*What to work on*
In the listing below, starting at the line with "Locate an element" and continuing through the end of the listing, replace "location" with "position" and reproduce those lines with everything else unchanged. Leave the pictures out of your answer.

───── Provided records ─────

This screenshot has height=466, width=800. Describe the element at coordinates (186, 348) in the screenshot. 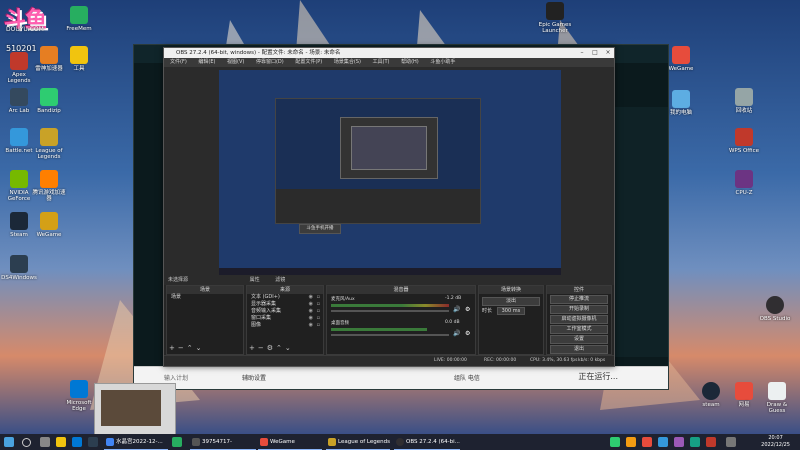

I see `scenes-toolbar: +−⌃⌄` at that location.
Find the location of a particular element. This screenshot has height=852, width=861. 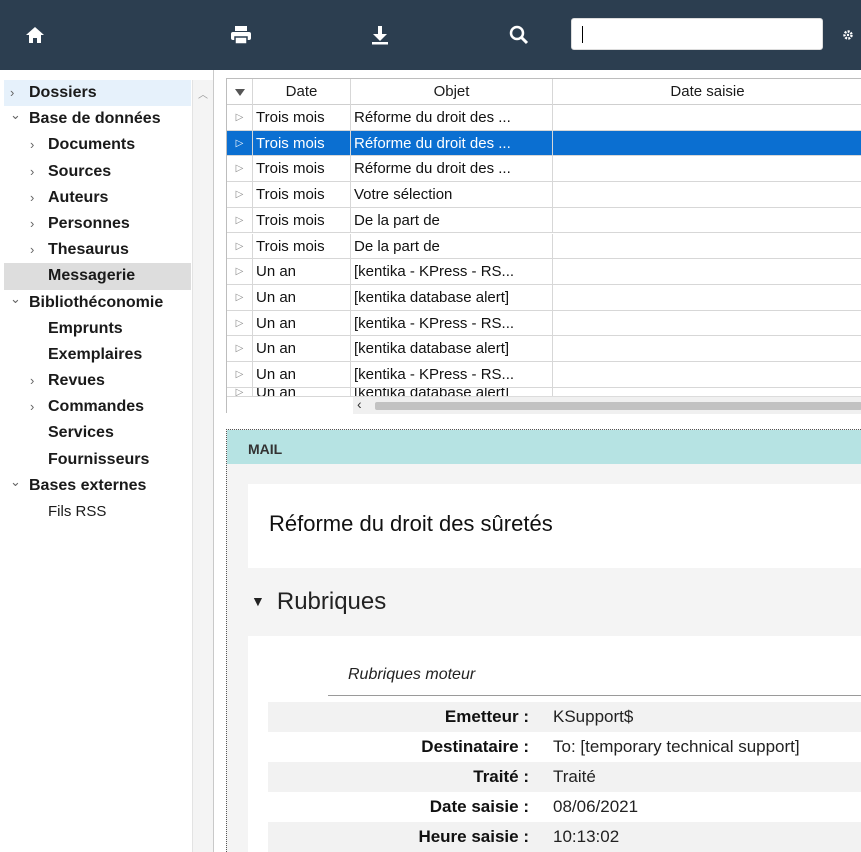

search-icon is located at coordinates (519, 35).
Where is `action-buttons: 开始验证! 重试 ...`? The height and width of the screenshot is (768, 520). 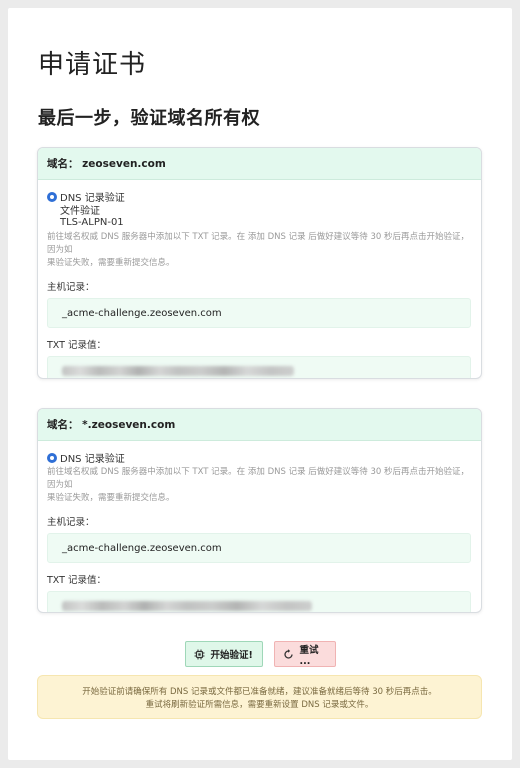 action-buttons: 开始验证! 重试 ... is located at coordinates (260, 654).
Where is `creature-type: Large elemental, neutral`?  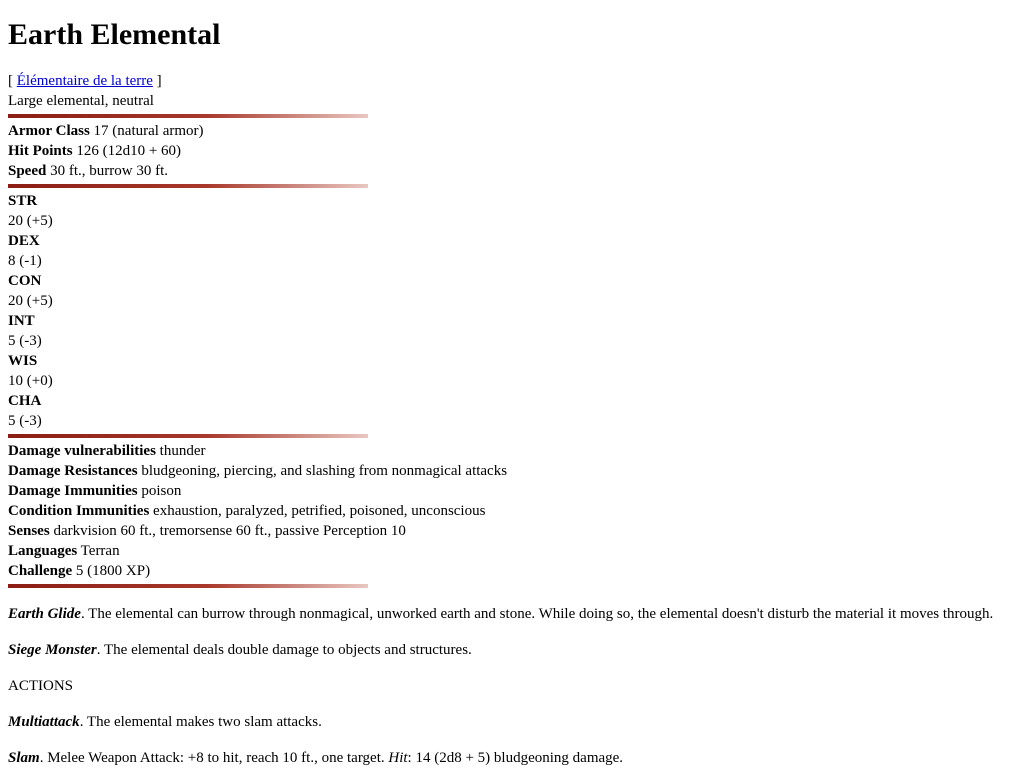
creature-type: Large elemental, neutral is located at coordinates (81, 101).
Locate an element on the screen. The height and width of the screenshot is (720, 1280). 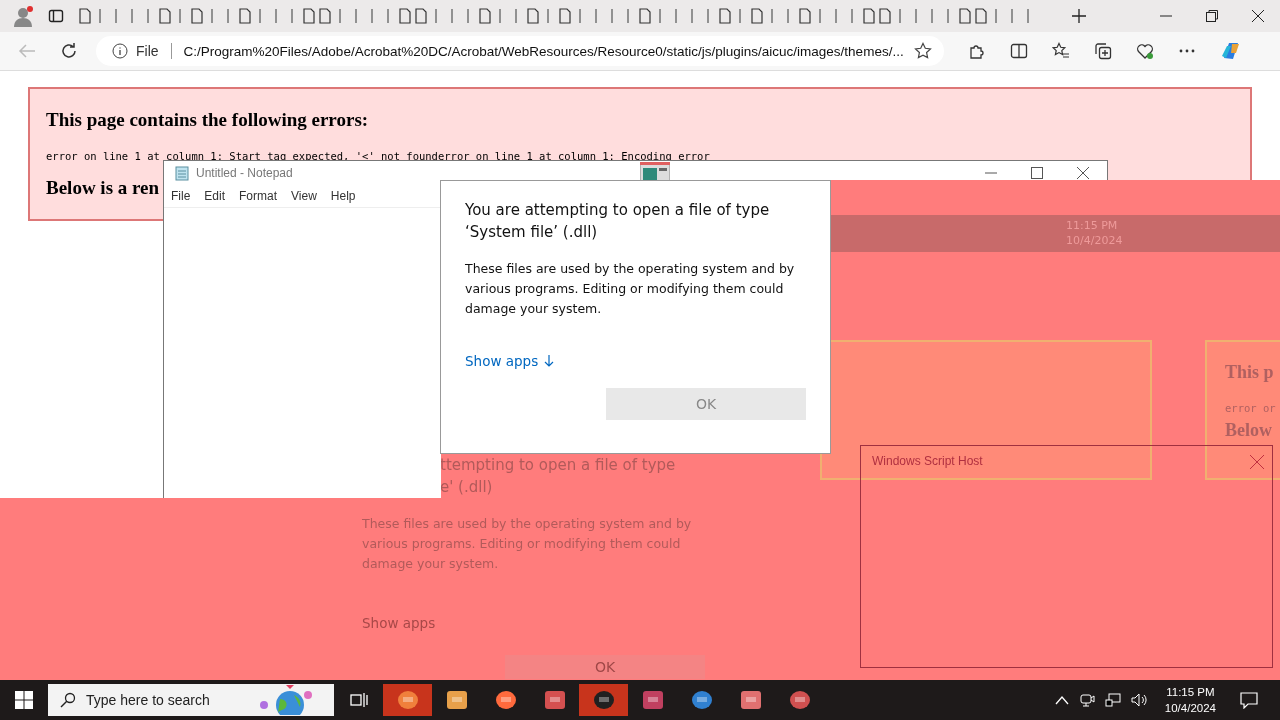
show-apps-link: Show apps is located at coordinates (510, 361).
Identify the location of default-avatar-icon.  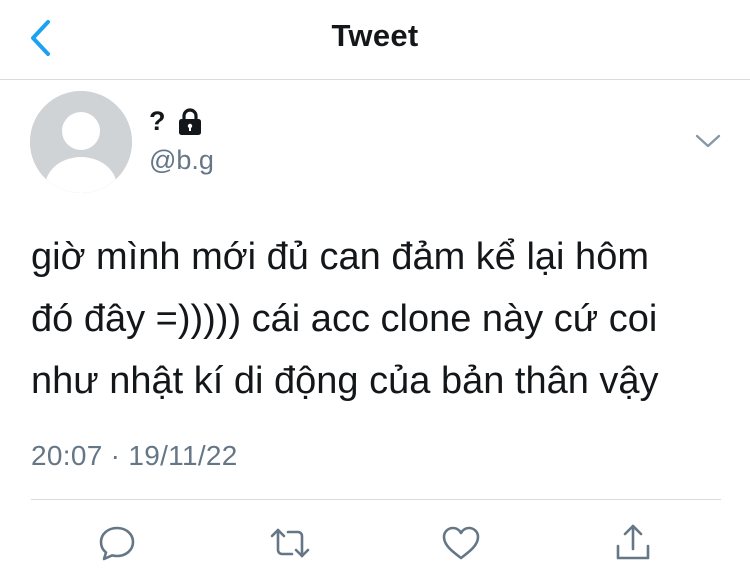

─────

*Completed task*
Locate an element on the screen. The height and width of the screenshot is (720, 1280). 
show-apps-link: Show apps is located at coordinates (510, 361).
Identify the position of default-avatar-icon.  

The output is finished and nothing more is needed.